* Reading passage
○ ○ ○
This document calls for aggressive action to decrease the incidence of the disease to below 1 case per 10 000 inhabitants per year in endemic areas at sub-district level by 2015.
Political commitment, access to improved antileishmanial medicines, a strong national control programme combined with a robust surveillance system and integrated vector control are crucial in achieving this goal.
“WHO encourages countries to implement a combination of measures that include enhanced case detection and prompt treatment with quality-assured and safer medicines,” says Dr Daniel Argaw Dagne, Medical Officer in charge of WHO’s Leishmaniasis programme. “Sustained integrated vector control, effective disease surveillance and community mobilization are absolutely essential to tackle the condition.”
Case management and improved access to safe, quality-assured medicines
Diagnosis of kala-azar in Bangladesh is based on clinical assessment and a recombinant antigen (rk39) rapid diagnostic test. Miltefosine was introduced in 2007 as a first-line oral treatment to replace the pentavalent antimonial (sodium stibogluconate) that had been used for decades in Bangladesh as the sole treatment against kala-azar and post-kala-azar dermal Leishmaniasis.
○ ○ ○
* Apply what you read
a) Decide whether each statement below agrees with the passage on kala-azar control, answering yes or no and quoting the words of the passage that settle it. (i) Miltefosine was introduced in 2007 as a first-line oral treatment. (ii) The stated goal is fewer than 1 case per 1 000 inhabitants per year. (iii) In Bangladesh, kala-azar is diagnosed by clinical assessment alone.
b) Reproduce the passage on kala-azar control word for word, starting with "Political commitment, access" and going on through "achieving this goal.".

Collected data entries
○ ○ ○
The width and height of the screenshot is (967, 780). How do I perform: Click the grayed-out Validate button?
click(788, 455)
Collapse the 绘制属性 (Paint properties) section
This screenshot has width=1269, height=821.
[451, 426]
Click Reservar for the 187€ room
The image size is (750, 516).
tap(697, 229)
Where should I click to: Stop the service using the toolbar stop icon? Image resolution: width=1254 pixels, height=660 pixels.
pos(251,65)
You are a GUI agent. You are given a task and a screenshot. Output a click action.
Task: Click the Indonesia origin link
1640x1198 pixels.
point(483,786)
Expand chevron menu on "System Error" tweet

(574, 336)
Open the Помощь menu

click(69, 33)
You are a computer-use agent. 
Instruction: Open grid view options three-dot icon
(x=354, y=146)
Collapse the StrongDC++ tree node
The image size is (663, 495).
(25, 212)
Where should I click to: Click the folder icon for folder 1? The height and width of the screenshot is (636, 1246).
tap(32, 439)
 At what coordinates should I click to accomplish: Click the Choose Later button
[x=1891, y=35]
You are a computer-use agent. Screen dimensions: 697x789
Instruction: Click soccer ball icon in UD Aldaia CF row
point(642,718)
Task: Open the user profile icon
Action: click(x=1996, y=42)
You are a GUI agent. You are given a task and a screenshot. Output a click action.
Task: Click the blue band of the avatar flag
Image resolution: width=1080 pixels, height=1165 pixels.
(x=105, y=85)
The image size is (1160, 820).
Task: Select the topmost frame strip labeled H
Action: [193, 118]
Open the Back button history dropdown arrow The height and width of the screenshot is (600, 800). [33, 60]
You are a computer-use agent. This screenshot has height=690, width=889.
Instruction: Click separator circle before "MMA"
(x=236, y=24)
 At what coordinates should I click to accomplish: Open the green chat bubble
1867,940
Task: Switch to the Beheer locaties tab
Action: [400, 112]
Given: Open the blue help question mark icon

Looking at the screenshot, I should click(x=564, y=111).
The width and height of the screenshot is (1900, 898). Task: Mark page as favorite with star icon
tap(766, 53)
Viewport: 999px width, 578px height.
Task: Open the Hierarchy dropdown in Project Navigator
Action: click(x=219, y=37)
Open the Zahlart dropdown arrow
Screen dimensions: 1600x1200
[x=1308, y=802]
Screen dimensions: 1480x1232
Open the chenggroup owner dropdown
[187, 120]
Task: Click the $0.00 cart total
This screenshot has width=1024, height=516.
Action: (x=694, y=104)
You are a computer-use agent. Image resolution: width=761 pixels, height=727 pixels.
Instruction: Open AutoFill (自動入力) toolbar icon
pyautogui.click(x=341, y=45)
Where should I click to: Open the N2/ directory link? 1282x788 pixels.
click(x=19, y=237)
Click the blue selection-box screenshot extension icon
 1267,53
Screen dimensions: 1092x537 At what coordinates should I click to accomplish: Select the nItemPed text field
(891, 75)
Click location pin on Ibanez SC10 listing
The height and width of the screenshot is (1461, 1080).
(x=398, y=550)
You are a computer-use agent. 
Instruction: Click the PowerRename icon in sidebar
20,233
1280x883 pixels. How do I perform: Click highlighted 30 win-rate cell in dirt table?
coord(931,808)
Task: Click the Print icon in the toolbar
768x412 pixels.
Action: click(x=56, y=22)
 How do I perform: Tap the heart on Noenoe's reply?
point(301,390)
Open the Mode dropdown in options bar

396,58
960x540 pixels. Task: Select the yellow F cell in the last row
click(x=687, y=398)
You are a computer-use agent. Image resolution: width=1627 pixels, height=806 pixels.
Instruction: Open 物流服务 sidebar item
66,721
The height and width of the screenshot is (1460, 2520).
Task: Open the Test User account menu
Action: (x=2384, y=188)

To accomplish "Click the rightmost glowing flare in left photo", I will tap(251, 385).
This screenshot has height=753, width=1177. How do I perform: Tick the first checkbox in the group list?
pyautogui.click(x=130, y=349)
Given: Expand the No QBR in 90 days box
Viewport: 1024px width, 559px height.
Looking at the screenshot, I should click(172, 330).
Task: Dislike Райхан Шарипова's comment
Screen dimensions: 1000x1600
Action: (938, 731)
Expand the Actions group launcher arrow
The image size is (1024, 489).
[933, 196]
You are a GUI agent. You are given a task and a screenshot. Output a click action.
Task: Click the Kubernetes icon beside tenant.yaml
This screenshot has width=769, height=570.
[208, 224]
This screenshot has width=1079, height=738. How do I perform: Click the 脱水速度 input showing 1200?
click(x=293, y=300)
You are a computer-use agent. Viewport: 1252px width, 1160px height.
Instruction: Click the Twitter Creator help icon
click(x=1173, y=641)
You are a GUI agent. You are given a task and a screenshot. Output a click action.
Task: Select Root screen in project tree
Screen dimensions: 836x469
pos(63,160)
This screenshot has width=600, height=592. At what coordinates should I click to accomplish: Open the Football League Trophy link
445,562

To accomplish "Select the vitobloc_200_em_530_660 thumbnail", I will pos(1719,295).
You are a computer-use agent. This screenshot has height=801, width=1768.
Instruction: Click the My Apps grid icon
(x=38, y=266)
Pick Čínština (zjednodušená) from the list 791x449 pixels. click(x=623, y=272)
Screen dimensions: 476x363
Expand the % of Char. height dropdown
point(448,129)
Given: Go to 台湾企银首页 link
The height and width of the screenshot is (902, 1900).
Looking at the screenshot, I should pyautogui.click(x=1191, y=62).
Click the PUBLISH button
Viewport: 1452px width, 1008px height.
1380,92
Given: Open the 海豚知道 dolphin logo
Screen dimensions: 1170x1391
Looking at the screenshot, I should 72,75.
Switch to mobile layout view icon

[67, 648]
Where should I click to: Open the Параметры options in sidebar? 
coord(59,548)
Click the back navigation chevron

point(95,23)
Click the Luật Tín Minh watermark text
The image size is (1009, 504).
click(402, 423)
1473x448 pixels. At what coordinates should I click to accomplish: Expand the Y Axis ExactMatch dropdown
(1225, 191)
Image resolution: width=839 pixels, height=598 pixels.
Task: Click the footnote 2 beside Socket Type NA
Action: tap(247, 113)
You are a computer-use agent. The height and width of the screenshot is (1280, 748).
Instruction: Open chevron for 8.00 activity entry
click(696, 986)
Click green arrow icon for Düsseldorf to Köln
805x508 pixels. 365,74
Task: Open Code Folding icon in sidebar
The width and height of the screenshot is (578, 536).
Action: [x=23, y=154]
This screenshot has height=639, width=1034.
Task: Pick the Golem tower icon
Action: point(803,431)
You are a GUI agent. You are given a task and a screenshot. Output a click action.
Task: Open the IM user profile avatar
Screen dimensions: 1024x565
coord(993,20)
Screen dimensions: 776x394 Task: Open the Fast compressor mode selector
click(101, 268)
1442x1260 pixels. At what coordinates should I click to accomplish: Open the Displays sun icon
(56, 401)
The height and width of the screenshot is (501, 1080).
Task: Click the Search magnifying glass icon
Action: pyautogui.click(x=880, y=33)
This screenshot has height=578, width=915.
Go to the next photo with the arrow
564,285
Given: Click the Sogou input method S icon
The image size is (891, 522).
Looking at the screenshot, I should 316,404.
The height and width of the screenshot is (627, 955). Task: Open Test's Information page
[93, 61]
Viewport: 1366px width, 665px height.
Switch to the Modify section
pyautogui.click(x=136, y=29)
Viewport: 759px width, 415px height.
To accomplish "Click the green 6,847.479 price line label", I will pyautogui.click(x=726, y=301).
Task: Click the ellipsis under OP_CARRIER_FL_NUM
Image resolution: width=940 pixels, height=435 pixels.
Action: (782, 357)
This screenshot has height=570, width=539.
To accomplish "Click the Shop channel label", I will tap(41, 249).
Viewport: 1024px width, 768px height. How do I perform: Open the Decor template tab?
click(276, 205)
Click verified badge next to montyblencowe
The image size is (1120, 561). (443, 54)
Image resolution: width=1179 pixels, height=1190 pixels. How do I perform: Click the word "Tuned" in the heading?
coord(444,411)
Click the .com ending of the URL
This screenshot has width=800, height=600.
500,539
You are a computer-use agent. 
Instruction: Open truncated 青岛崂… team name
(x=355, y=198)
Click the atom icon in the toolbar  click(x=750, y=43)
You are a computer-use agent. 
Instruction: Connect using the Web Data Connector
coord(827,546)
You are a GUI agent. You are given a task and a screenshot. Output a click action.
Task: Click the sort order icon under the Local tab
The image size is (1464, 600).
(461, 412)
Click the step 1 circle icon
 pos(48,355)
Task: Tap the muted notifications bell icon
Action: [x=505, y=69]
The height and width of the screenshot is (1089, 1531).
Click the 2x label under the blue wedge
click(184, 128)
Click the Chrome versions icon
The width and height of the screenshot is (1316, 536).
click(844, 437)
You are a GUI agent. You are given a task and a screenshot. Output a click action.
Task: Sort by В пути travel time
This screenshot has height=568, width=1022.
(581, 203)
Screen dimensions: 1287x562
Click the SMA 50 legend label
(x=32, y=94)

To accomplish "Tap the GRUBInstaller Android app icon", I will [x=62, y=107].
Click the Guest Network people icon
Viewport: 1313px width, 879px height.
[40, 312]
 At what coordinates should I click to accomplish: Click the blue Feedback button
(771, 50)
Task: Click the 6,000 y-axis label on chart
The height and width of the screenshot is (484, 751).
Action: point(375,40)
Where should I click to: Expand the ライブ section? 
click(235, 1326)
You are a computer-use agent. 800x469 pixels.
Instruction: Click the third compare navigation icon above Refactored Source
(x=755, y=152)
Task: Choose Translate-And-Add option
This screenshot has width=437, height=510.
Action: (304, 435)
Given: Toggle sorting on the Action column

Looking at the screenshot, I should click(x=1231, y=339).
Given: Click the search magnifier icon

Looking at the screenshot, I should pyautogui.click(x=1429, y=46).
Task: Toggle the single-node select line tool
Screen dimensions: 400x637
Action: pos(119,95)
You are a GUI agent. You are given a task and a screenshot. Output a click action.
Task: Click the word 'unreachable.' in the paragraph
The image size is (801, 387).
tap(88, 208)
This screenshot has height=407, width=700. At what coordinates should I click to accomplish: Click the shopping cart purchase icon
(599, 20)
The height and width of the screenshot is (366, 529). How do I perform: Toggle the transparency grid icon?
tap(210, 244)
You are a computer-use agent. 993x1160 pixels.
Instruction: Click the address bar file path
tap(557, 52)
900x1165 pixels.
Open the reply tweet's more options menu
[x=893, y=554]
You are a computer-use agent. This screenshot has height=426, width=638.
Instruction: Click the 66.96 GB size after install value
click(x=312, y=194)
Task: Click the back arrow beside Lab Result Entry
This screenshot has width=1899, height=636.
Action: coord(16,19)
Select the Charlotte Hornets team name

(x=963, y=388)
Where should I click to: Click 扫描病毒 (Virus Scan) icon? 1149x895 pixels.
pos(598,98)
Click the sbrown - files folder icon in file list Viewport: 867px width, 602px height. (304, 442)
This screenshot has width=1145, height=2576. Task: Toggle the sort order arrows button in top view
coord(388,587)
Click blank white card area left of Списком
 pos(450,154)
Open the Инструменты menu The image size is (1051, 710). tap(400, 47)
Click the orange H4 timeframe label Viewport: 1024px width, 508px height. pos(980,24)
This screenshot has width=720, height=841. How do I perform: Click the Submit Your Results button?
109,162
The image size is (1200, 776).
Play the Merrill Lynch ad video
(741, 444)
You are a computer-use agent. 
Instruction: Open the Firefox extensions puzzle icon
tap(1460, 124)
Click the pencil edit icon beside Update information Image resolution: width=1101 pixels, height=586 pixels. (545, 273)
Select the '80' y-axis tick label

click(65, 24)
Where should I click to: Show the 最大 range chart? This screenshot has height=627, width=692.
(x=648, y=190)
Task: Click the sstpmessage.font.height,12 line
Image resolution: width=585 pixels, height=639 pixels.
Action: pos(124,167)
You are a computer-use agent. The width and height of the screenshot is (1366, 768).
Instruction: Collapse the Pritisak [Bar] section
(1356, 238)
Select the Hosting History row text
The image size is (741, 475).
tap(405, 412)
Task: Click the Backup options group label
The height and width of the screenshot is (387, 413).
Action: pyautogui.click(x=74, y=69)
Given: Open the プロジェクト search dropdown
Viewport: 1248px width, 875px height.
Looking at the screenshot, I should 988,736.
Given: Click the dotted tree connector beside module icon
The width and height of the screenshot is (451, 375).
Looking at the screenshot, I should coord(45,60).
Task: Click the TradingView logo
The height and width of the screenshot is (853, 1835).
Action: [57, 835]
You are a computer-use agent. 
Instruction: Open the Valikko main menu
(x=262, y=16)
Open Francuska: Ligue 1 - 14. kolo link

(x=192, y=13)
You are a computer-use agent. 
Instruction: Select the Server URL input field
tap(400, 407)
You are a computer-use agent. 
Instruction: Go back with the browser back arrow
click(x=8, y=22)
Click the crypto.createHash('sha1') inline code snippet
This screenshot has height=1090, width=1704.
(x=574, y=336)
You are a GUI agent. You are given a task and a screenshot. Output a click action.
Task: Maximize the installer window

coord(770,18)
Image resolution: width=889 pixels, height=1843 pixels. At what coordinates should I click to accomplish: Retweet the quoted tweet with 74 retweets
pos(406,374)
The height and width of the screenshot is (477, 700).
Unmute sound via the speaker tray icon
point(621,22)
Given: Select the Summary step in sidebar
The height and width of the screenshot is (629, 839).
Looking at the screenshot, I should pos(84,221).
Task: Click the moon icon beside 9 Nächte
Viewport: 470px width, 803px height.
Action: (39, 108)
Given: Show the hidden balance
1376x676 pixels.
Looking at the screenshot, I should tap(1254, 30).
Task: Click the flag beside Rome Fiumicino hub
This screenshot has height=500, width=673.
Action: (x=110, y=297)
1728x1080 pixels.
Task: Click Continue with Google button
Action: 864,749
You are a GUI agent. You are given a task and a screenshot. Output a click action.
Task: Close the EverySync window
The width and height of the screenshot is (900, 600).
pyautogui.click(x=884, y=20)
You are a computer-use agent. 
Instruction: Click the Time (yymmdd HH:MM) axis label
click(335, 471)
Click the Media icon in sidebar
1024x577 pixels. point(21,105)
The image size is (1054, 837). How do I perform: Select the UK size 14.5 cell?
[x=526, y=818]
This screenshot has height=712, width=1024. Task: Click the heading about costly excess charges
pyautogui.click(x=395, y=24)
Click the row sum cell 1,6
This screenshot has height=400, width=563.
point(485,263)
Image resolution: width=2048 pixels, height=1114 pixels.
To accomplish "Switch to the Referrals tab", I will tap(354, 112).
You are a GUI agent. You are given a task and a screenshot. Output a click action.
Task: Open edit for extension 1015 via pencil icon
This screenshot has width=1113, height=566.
○ ○ ○
* Responses to the tasks
a)
(i) Yes: "Miltefosine was introduced in 2007 as a first-line oral treatment"
(ii) No: "below 1 case per 10 000 inhabitants per year"
(iii) No: "based on clinical assessment and a recombinant antigen (rk39) rapid diagnostic test"

b)
Political commitment, access to improved antileishmanial medicines, a strong national control programme combined with a robust surveillance system and integrated vector control are crucial in achieving this goal.